WHAT YOU NEED TO DO> Please copy out every line of the listing from the one containing "Click the green verified progress bar" down to the one containing "[x=133, y=398]", keeping the text as it stands and omitting the pictures.

DATA>
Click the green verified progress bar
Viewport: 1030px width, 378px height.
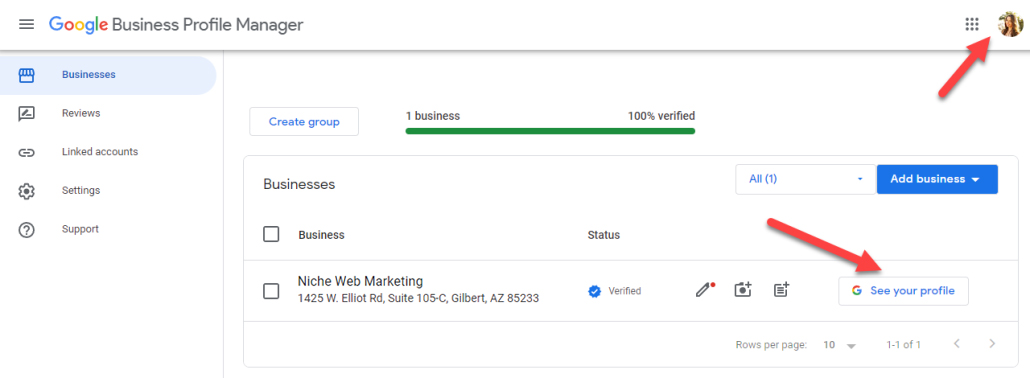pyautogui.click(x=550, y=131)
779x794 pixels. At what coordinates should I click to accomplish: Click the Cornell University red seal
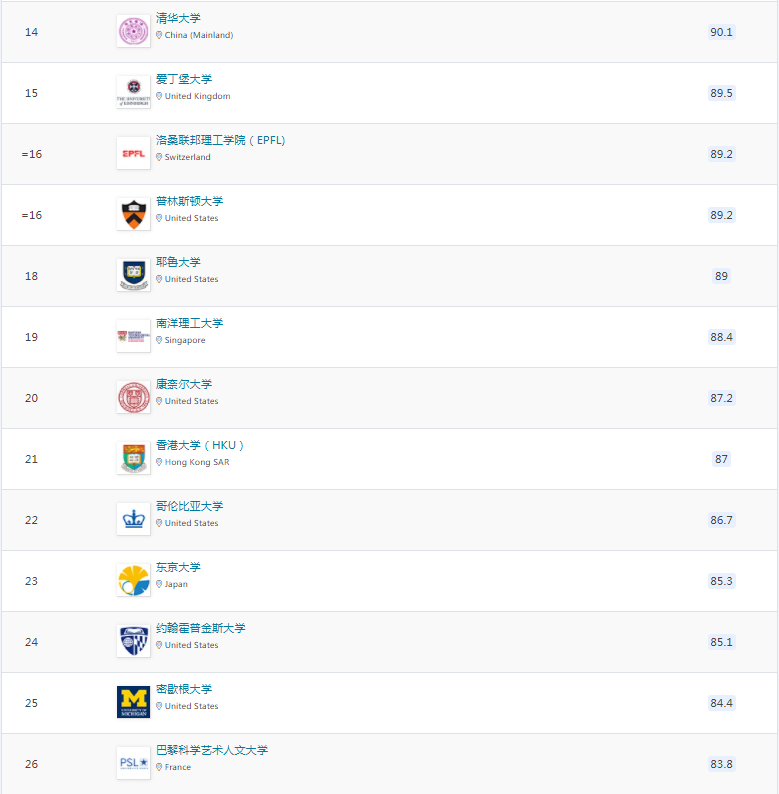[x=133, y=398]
...
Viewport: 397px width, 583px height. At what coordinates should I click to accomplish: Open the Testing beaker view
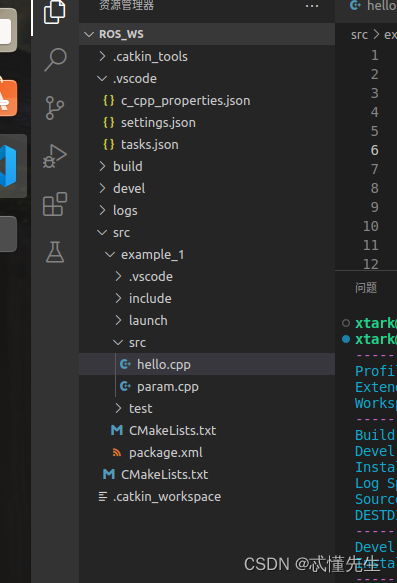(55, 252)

CORRECT RESPONSE>
Click the green verified progress bar
Viewport: 1030px width, 378px height.
pyautogui.click(x=550, y=131)
779x794 pixels. At what coordinates should I click to accomplish: Click the Cornell University red seal
[x=133, y=398]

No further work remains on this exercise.